* [Provided entries]
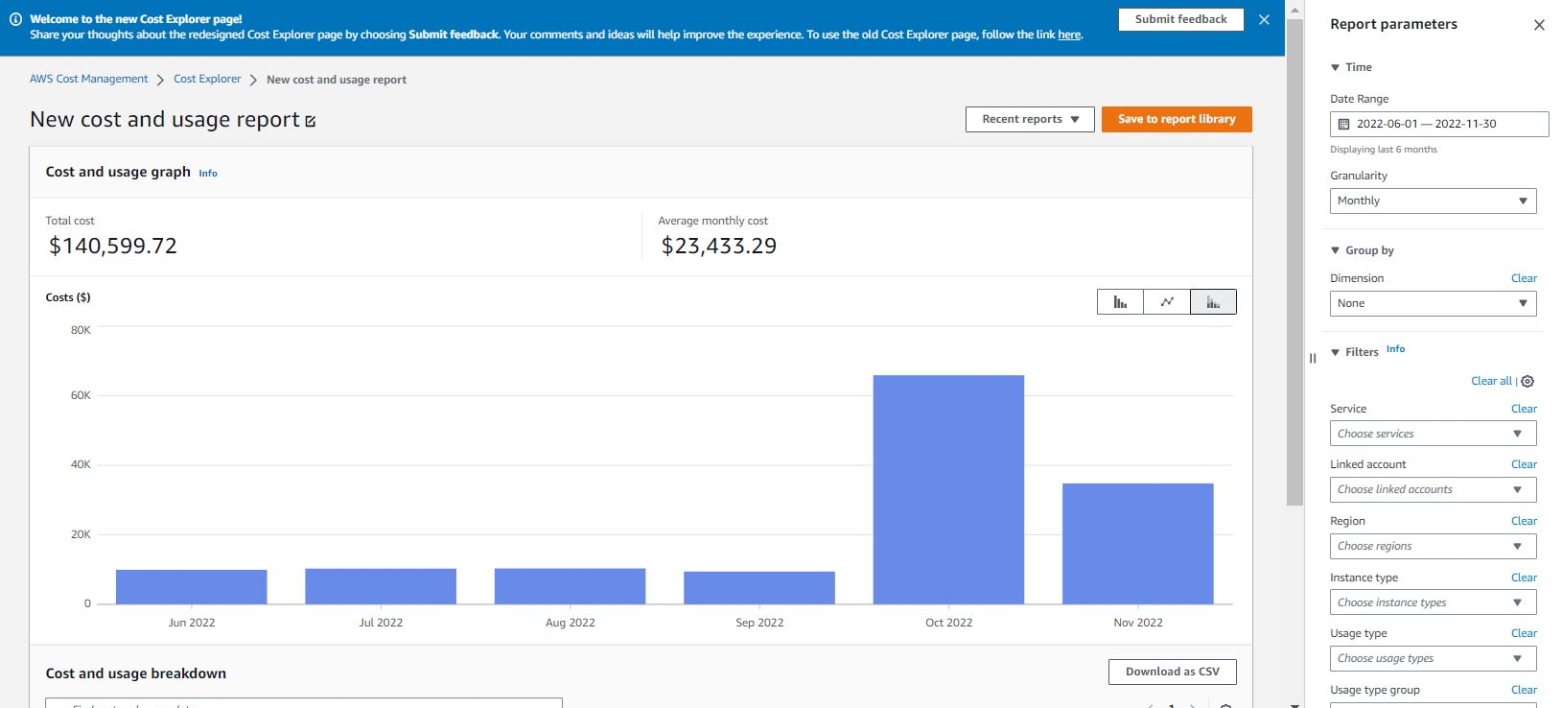Click the panel resize handle
Viewport: 1562px width, 708px height.
tap(1313, 358)
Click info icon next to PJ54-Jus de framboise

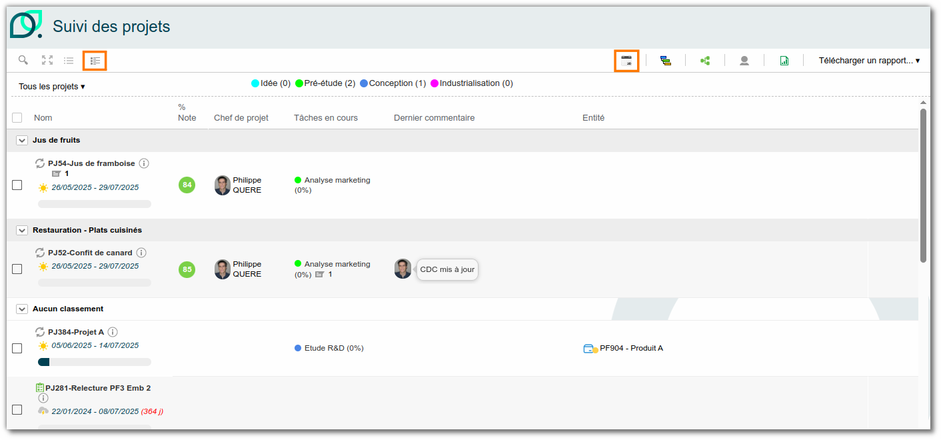click(x=144, y=163)
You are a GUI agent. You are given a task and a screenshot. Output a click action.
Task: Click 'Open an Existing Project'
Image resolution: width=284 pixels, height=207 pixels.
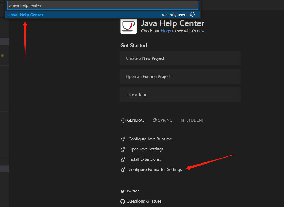(x=180, y=76)
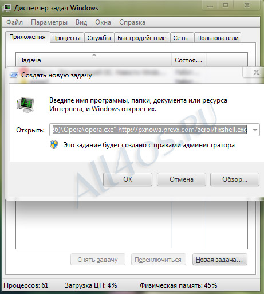Switch to the "Службы" tab
The height and width of the screenshot is (294, 264).
coord(99,38)
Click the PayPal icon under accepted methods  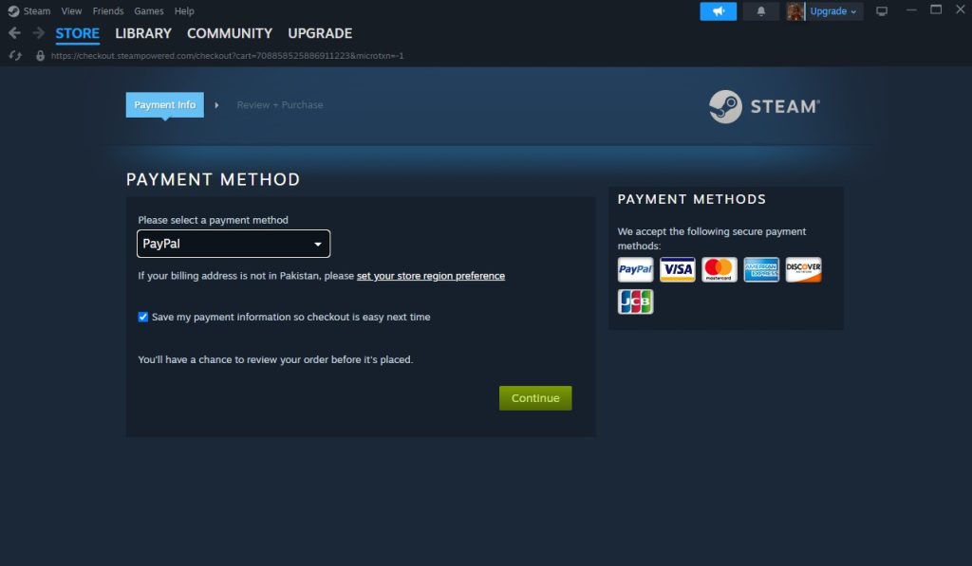[x=635, y=269]
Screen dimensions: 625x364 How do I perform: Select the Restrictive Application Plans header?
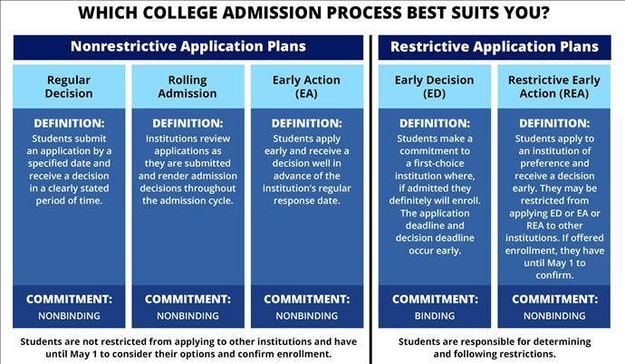click(x=495, y=47)
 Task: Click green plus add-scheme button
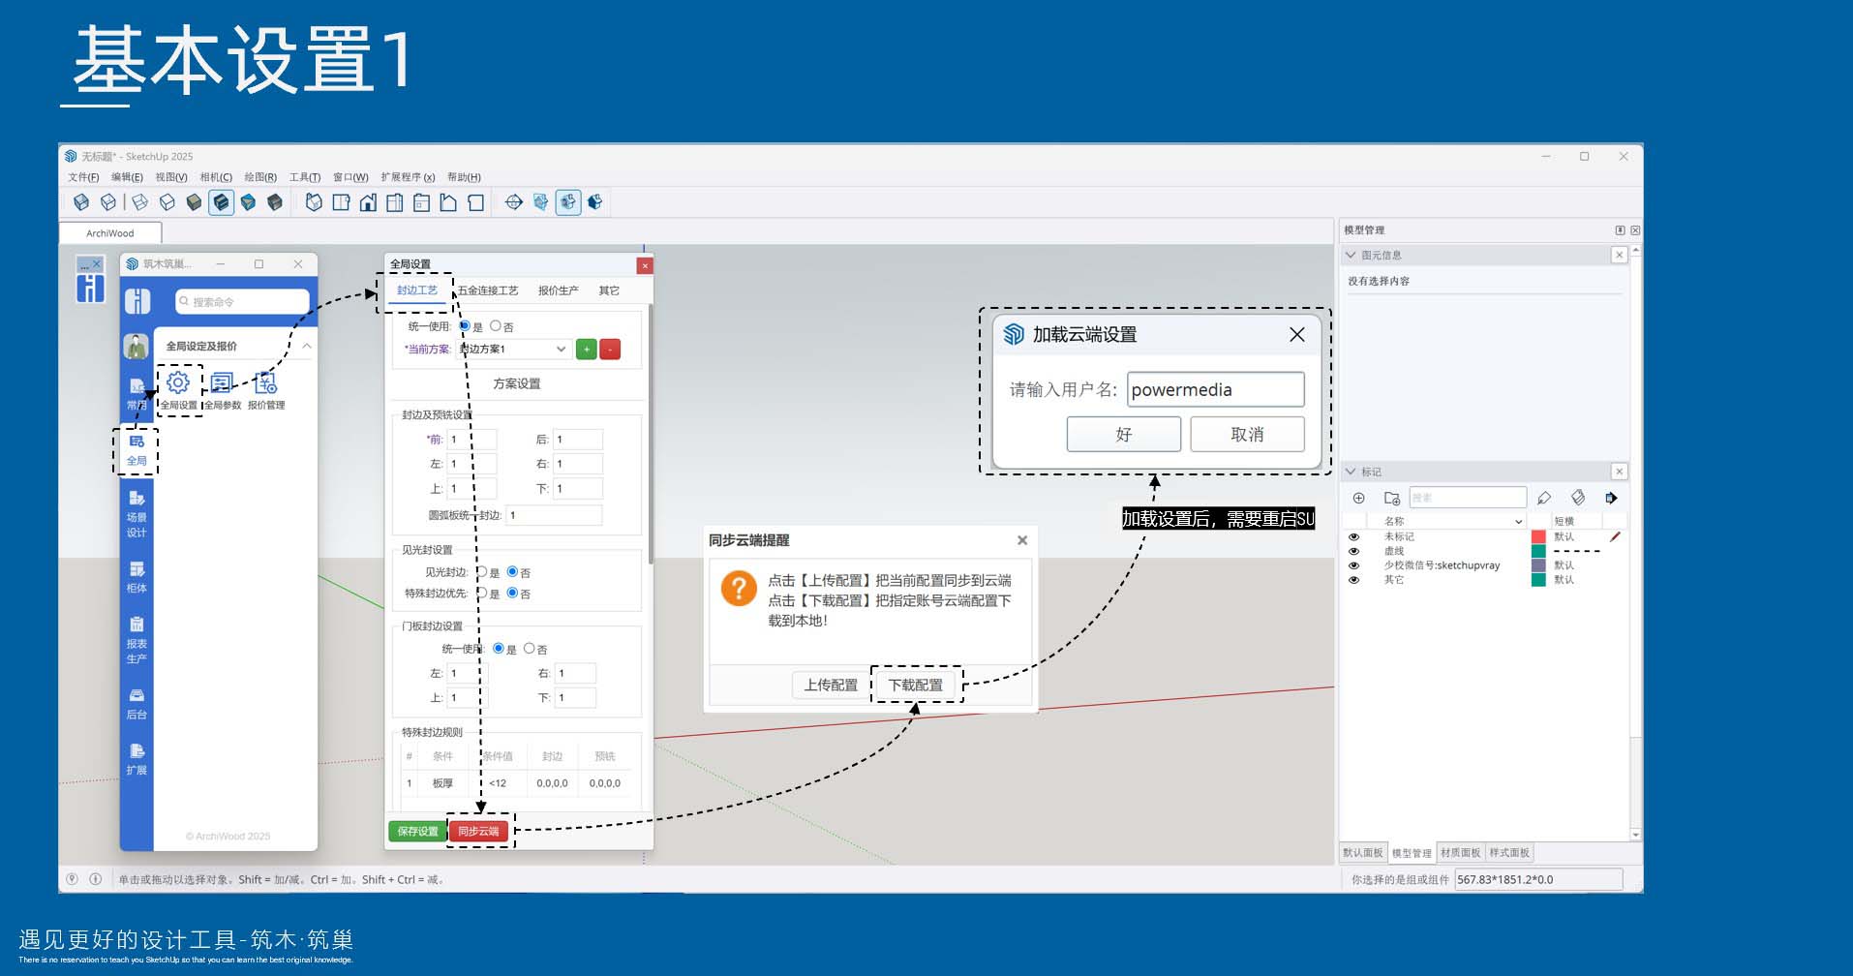pyautogui.click(x=586, y=350)
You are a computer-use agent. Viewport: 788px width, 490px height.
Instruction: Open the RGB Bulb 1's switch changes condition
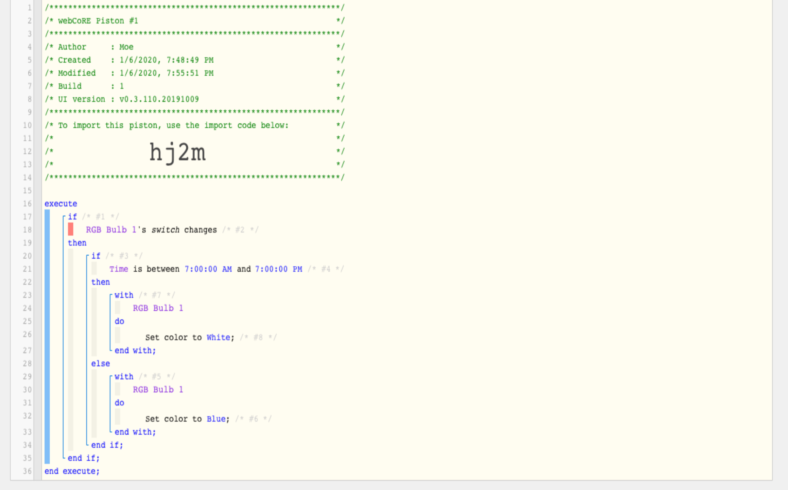151,230
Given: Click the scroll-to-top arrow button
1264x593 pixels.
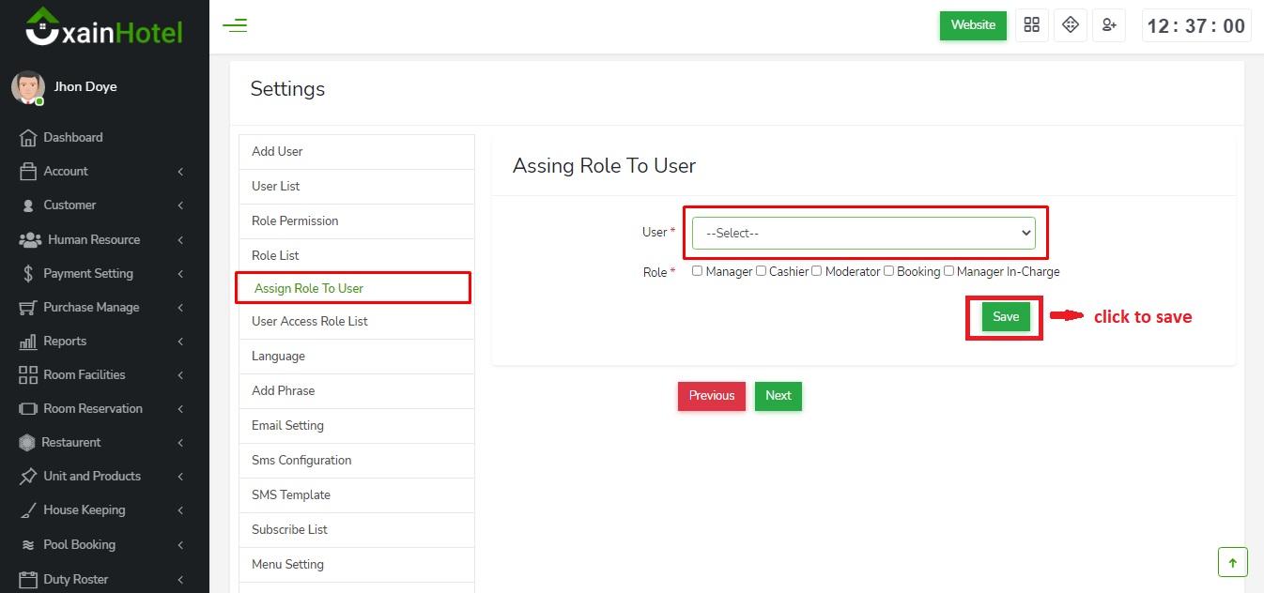Looking at the screenshot, I should click(1232, 562).
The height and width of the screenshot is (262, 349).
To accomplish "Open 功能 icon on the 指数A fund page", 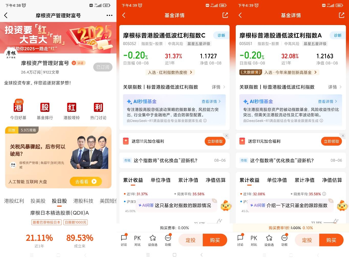I will (x=284, y=240).
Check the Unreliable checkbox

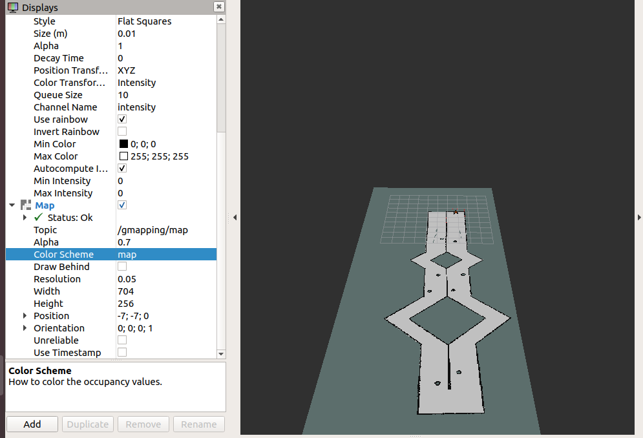122,340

* [Work task]
Every line of the listing that includes the word "agent" must be copied.

* [Answer to the exercise]
You are a GUI agent. You are given a task and a screenshot. Output a click action.
You are a computer-use agent. Viewport: 788px width, 490px height.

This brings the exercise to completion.